Fitness Tip of the Week: Get Better At Push-Ups

better at push-ups

Push-ups are one of the most effective body-weight exercises you can do. This multitasking movement doesn’t require a gym or fancy equipment and can be modified or progressed in numerous ways. You’ll also strengthen your entire upper body, especially the muscles in your chest, triceps, shoulder and core.

Despite all these benefits, push-ups can be really hard to do, because they require a decent amount of upper body and core strength. This can be frustrating!

Fortunately these tips can help you get better at pushups in no time at all. With the proper training guidelines and a bit of practice, this move will no longer be as difficult.
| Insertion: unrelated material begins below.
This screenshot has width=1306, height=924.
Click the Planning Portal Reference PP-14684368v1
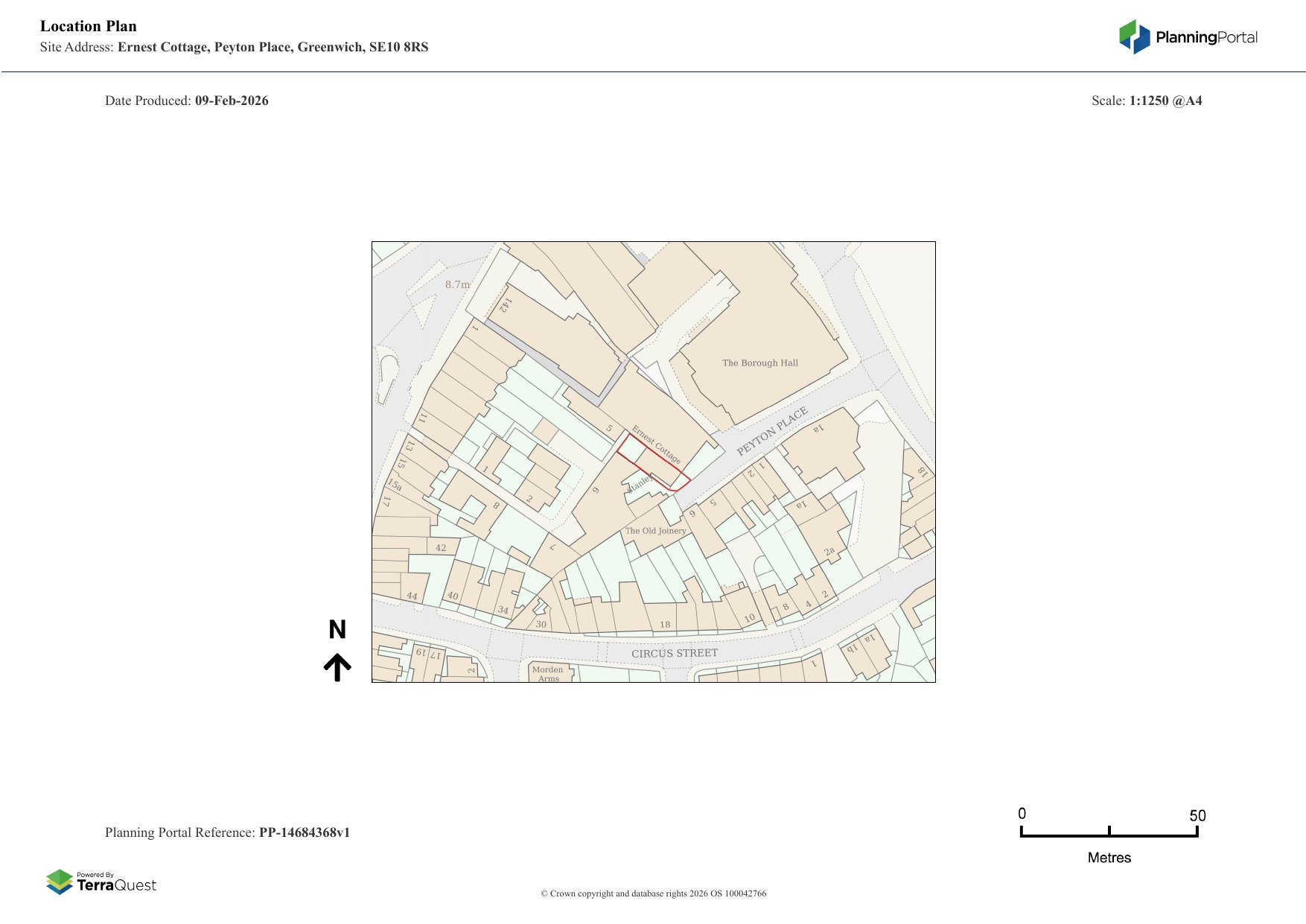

  • Work from the bottom: It’s not hard to descend to the ground in a push-up. Gravity helps! Controlling your entire body and lifting it in unison is the hard part. So why not work on this portion of the exercise more? It helps to engage your core muscles so you can acquire the right “muscle memory” when you’re executing this move. Start by lying down on your belly, contracting your muscles throughout your glutes, thighs and core, and press up into the starting position. If you can’t keep your back flat, modify by doing it from your knees or reducing the range of motion.
  • Don’t just do girl push-ups: Sure, it’s a great way to modify a push-up, but if you only spend time doing this move from your knees, you’ll soon realize that your mastery will take longer. Work on building upper body and core strength through push-up variations using a bench or sturdy chair, dumbbell chest presses, dips, plank holds and yoga poses such as Chaturanga.
  • Proper wrist placement: Make sure your wrists—more precisely your thumbs—are directly under your armpits during the entire exercise, and your elbows are at a 45 degree angle from the side of your body. This will help you get better at push-ups by placing less stress on the shoulder joint and providing a stronger base from which to press.
  • Don’t forget your spine: When you descend, engage your entire core to make sure your back is not dipping and your head is not falling out of alignment. A push-up should look like a plank of wood that is lowering and lifting in unison.
  • Quality over quantity: Who cares if you can do 100 push-ups? I sure don’t. It’s far more effective and safer in the long run if you do three perfectly executed pushups vs. 100 sloppy ones.